Erkelenz station is a station in the town of Erkelenz in the German state of North Rhine-Westphalia. It lies on the Aachen–Mönchengladbach railway and has been classified by Deutsche Bahn since January 2011 as a category 4 station. The station is served by the Wupper-Express and the Rhein-Niers-Bahn.

It consists of a simple station building from the 1950s with two platforms. Close to the station there are a park and ride lot and transfer facilities to express, regional and city buses.

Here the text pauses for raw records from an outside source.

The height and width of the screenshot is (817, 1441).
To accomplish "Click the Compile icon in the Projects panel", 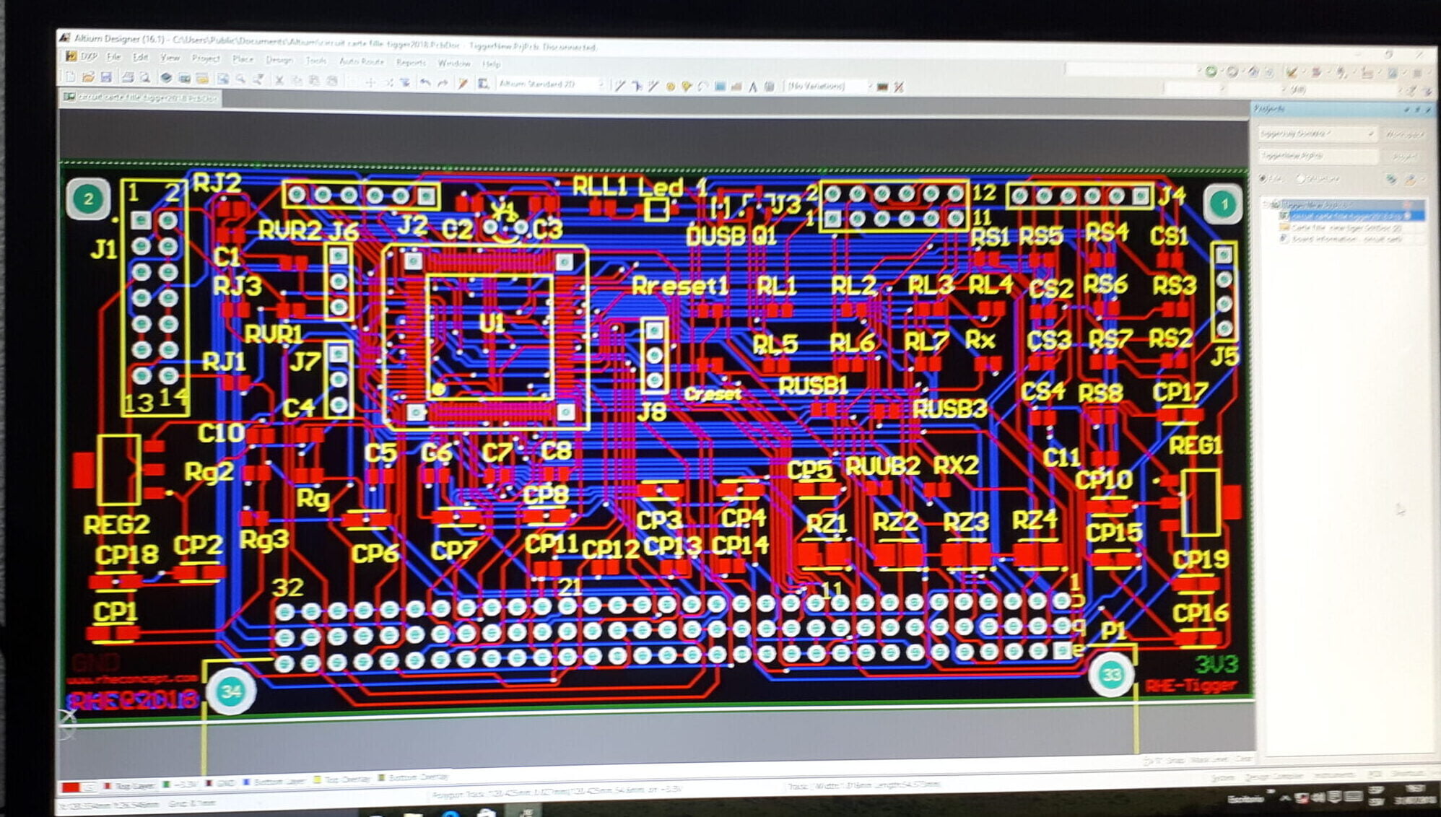I will point(1391,180).
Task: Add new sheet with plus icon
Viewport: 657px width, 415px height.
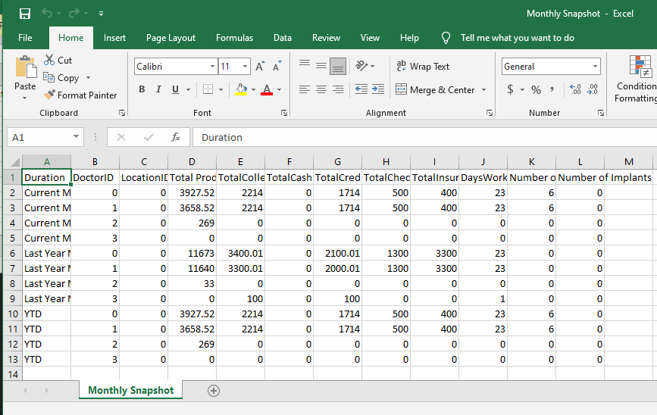Action: coord(214,391)

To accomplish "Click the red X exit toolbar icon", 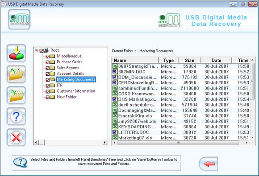I will (16, 137).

While freight has declined in importance at Erkelenz station with the relocation of heavy traffic from rail to road in the 1980s, passenger traffic has developed to such an extent that the station today is the most important stop between Aachen and Moenchengladbach, based on entry and exit numbers. From 1992 to 2001, Erkelenz station was an InterRegio stop on the route towards eastern Germany (Aachen–Chemnitz). With the conversion of the railway line to electronic interlocking operation in November 2007, the crossovers were taken out, so the station is now regarded operationally as a halt, and the new German Ks-Signal system of signalling was installed. The former third platform track was taken out of use during the remodelling so that trains can no longer overtake at the station. Later, the third track was completely dismantled.

Rail services
The following services stop at the station:

Notes

External links

Railway stations in North Rhine-Westphalia
Railway stations in Germany opened in 1852
1852 establishments in Prussia
Buildings and structures in Heinsberg (district)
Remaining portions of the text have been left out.